Every company wants to increase business, to drive up sales and revenues. They may try a variety of tactics, but the results often fall short of expectations. What to do?

To attract new clients, one must be positioned as a leading expert. No one wants to retain the services of mediocrities. One begins to be perceived as an expert by publishing bylined articles, being the subject of press releases and of direct mail solicitations, and by putting on seminars and webinars. One’s years of accomplishment, skills at achieving results, and creativity in overcoming obstacles can all be highlighted and, where possible, made the subject of valuable media stories.

Here’s a concrete example of what I did for one of my clients, an interior design firm. Prior to retaining my services, the principals had been making cold calls and knocking on doors trying to drum up business. They got a few prospects, but an even smaller number of them turned out to be clients. They tried to make deals with leasing agents and building managers, but so does everyone, and the competition is fierce. Raising the ante of incentives can made one feel the need for an ever-faster revolving line-of credit.

They needed to do something new, something different, something that would set them above their competition. Here’s what I did: first, I wrote a case history for a real estate publication in which I explained how an interior design company can make a building more attractive by redecorating its public areas; I used specific examples about how such techniques have been used in a variety of buildings to attract new tenants and reduce the vacancy rate. Once the article appeared, I made reprints of it and mailed it, with a covering letter, to building owners and operators. After ten business days, I had a trained college student working from a script call each of the recipients. The caller tried to set up as many appointments as possible for my client. For each arranged appointment, the caller received additional compensation.  Once appointments had been scheduled, I prepared a scripted presentation for my client that included a video of work they had done. What was the result of such a procedure? Voila! New business.

There are, of course, other sources of business for an interior design company, and it is essential to identify as many marketing targets as possible. Another target, for example, was showroom tenants.  My client had expertise in designing showrooms for garment tenants. I built on that expertise and wrote an article about how my client helped several showroom tenants improve their images and so increased business. The article contained comments from tenants that confirmed my client’s claims. Again, once the article appeared, I mailed reprints to all local garment tenants who have showrooms. The same follow-up as noted in the previous example was used again.

Before employing this technique, you must identify your market. If you do not, you may be aiming at the wrong target.

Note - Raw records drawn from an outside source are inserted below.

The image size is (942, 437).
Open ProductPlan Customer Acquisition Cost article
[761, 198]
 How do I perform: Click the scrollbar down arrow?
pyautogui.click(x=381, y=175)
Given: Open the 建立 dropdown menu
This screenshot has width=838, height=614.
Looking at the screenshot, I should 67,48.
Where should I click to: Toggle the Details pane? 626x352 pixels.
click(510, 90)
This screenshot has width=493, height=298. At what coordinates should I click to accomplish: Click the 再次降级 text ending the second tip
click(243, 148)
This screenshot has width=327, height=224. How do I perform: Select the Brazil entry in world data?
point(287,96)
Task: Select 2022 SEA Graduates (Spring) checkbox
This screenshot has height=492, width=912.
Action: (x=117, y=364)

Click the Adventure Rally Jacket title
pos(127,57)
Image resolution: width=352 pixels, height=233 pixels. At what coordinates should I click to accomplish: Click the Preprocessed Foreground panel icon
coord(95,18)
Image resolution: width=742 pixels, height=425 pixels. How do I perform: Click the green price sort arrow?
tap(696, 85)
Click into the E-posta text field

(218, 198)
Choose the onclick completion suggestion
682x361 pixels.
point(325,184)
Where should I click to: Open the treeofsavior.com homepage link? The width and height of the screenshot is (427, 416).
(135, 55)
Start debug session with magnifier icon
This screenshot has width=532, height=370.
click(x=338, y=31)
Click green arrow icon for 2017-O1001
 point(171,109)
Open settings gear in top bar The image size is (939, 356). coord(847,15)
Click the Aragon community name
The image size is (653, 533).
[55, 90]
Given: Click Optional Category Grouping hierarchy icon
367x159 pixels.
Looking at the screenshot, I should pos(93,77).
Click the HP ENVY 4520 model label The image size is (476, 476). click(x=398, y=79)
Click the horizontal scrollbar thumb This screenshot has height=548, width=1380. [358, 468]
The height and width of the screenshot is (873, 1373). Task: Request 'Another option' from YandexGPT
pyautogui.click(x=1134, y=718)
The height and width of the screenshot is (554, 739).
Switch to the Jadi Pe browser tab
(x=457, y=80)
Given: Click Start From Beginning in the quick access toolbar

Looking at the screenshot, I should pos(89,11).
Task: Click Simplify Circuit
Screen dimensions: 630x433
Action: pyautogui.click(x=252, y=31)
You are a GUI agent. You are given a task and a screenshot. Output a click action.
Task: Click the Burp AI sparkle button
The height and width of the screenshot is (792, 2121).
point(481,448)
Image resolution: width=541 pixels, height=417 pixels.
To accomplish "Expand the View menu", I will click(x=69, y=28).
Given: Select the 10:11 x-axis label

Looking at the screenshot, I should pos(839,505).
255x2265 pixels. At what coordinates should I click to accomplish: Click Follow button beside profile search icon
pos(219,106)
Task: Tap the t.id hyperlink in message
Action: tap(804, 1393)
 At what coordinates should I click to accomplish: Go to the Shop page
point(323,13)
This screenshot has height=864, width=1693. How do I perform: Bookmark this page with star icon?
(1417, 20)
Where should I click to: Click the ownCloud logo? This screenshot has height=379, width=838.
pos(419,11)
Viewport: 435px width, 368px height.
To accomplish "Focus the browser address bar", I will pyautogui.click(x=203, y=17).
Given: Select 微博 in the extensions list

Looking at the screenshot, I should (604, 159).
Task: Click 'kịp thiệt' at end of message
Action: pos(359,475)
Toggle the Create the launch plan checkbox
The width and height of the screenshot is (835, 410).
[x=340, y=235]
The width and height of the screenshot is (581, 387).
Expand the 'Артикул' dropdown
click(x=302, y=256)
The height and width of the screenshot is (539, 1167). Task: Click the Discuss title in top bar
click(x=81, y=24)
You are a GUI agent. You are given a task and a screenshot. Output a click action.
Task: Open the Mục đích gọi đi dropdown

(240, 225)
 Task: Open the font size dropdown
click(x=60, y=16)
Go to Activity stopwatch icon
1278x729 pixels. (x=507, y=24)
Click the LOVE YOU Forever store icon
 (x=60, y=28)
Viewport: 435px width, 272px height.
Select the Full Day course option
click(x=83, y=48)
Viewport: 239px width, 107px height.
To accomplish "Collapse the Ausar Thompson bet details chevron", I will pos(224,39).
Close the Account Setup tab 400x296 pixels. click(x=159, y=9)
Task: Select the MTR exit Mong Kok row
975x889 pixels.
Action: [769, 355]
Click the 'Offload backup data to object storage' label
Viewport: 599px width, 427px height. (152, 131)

Here’s another example. If, let’s say, you own an environmental assessment company, you will want to promote yourself not only to building owners who will need your services if they are to refinance their buildings; but also to mortgage bankers who provide money not only for refinancing, but for initial purchases as well. To help them, I would write an article for my client that explains how one can evaluate an environmental assessment. I would eliminate all technical jargon, tell them what to look for, and what questions they should ask. The article would be placed in appropriate banking and mortgage publications, reprints would be made, and it would be mailed, with a covering letter, to a list of mortgage bankers. Again, there would be scripted follow-up phone calls, appointments for my client, and a presentation script for those meetings. I would also have prepared brochures, so that my client can leave promotional materials with prospective customer/clients.

While many service company executives are intent on generating new business, their efforts to market and promote themselves are often ineffective. The majority of them focus on networking, on making cold calls, and knocking on an endless series of doors. It amounts to playing roulette: it takes many turns of the wheel to hit a jackpot.

Whether one uses a public relations – marketing professional, or takes advantage of one’s own creativity, one should develop a strategic PR/marketing plan that will be effective in producing results. Not to do so means that one will be an “also ran.” And if you’re not a triple-crown contender, you will only run with the pack, not ahead of it.